## What is needed:
Below are some records; find each line that carries the word "Collapse" and copy it.

Stored records
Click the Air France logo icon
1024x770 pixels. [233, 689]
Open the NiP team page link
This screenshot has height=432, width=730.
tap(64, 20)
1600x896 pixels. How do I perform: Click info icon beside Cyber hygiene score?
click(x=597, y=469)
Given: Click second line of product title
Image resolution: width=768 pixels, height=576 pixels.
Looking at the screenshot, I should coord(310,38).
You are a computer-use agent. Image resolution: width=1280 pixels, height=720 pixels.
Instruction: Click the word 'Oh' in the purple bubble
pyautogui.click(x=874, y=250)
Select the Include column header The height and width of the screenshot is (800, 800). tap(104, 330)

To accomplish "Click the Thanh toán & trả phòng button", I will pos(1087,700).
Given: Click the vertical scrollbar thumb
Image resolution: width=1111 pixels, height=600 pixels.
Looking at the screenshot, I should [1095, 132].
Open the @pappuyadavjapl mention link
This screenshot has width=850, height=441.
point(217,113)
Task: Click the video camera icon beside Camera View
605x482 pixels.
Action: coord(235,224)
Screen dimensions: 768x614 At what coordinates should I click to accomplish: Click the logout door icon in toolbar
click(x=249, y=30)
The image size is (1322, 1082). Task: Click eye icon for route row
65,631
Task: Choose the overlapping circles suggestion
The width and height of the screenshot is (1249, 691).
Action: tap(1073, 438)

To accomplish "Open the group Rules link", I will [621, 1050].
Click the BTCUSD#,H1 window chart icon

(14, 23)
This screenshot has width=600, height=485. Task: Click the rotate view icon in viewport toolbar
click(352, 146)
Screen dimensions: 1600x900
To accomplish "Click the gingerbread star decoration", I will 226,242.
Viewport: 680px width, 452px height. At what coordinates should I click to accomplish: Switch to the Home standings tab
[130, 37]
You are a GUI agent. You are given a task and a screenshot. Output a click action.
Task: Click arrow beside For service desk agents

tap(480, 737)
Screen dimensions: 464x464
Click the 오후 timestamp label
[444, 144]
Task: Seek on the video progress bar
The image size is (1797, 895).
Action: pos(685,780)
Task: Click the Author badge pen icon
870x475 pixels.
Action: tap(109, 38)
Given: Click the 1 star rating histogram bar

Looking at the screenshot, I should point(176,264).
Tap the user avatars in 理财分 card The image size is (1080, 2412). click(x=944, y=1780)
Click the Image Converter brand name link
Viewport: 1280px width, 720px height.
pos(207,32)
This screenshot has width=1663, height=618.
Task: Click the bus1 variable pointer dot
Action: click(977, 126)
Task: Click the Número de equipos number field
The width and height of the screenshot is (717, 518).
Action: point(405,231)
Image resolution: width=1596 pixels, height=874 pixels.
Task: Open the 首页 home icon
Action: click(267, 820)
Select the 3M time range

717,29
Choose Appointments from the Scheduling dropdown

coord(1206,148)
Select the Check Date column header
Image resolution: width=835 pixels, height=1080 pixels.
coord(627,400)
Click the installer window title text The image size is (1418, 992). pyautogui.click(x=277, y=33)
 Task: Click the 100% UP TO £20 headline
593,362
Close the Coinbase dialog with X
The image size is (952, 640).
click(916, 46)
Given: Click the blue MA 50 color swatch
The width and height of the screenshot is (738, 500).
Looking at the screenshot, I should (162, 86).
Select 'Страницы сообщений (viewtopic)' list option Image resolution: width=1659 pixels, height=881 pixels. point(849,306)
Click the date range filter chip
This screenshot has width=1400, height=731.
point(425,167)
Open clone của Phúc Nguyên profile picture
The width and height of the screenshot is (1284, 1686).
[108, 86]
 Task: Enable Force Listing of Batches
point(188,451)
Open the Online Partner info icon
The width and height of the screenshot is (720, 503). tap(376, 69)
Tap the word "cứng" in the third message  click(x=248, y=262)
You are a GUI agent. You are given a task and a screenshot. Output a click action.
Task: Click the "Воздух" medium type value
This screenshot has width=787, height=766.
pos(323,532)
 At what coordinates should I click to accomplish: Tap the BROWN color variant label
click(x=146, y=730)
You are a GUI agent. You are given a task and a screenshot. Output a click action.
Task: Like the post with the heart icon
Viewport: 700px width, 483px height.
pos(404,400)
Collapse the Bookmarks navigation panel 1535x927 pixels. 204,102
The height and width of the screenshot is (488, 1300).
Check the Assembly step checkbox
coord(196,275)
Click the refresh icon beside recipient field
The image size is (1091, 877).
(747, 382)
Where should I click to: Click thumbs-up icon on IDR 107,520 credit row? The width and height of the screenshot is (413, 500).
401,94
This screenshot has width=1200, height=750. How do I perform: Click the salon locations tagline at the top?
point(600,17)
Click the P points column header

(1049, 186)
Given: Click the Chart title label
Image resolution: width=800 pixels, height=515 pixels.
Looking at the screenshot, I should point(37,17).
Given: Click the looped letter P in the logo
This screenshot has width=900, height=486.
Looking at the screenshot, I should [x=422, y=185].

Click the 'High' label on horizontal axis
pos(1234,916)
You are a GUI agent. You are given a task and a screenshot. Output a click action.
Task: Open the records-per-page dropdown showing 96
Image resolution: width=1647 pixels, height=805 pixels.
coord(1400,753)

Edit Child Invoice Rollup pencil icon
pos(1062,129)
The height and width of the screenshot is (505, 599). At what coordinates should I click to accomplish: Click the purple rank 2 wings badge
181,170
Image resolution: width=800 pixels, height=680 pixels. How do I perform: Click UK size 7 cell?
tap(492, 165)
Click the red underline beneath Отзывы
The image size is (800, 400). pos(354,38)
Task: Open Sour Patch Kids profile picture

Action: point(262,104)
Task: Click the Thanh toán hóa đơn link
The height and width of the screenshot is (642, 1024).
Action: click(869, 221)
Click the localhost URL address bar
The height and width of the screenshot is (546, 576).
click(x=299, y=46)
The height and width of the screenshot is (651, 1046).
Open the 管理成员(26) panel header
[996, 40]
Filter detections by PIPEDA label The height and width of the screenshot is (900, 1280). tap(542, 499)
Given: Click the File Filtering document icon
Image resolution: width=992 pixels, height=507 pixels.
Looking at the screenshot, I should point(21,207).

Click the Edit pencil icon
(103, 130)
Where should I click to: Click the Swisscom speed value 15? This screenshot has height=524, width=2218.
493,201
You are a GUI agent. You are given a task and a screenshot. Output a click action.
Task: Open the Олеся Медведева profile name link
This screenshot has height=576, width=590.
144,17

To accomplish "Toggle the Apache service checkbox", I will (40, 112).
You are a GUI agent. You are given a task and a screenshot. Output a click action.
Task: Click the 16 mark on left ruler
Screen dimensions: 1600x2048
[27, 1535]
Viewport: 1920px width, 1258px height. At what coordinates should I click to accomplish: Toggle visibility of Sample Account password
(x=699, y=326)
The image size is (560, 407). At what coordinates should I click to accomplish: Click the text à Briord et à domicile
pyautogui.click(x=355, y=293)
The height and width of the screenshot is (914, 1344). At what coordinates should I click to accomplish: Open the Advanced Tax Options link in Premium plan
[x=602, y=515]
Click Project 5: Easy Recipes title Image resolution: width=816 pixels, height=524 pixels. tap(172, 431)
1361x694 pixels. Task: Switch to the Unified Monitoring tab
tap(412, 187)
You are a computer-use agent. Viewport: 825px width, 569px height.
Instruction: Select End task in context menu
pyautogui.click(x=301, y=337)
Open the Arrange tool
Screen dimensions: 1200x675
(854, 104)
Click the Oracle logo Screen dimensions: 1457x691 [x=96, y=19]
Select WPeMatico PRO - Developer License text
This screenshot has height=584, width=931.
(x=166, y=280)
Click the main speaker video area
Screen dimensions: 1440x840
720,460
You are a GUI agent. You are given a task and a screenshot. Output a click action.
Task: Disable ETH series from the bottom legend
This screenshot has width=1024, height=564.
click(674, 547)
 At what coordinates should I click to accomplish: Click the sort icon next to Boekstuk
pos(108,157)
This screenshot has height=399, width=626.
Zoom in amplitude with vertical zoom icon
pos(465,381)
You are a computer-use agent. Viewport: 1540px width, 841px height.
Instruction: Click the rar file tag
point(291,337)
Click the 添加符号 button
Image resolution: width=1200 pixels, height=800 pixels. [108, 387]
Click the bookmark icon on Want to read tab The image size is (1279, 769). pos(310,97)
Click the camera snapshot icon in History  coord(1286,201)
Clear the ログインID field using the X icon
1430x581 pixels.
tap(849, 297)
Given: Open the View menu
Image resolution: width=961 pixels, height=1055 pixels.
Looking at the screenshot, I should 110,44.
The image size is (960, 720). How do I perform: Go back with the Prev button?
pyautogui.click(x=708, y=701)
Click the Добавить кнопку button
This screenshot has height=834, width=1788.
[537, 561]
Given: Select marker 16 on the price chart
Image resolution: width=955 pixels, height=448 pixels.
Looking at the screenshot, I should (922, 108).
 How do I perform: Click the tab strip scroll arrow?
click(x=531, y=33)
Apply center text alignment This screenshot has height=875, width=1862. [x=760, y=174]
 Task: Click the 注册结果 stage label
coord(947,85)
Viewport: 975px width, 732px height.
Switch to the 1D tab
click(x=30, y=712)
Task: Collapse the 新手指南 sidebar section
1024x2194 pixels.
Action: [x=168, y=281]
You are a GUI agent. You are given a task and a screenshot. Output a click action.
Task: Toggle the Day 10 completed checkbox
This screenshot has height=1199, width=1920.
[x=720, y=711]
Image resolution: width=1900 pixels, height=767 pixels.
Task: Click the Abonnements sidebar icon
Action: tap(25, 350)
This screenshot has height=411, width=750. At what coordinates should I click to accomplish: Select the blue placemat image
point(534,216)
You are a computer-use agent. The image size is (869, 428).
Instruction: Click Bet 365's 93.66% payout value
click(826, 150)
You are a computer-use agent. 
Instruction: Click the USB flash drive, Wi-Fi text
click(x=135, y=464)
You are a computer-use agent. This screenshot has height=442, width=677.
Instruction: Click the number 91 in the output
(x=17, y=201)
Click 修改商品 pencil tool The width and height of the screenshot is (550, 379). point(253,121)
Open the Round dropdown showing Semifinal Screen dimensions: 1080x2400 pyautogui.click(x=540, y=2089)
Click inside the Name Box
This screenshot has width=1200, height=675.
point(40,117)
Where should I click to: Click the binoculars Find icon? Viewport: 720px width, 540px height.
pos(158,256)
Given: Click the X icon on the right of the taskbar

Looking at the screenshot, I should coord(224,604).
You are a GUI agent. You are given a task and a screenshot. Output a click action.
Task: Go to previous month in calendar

## Written response:
Collapse the Bookmarks navigation panel 1535x927 pixels. 204,102
Task: Collapse the 新手指南 sidebar section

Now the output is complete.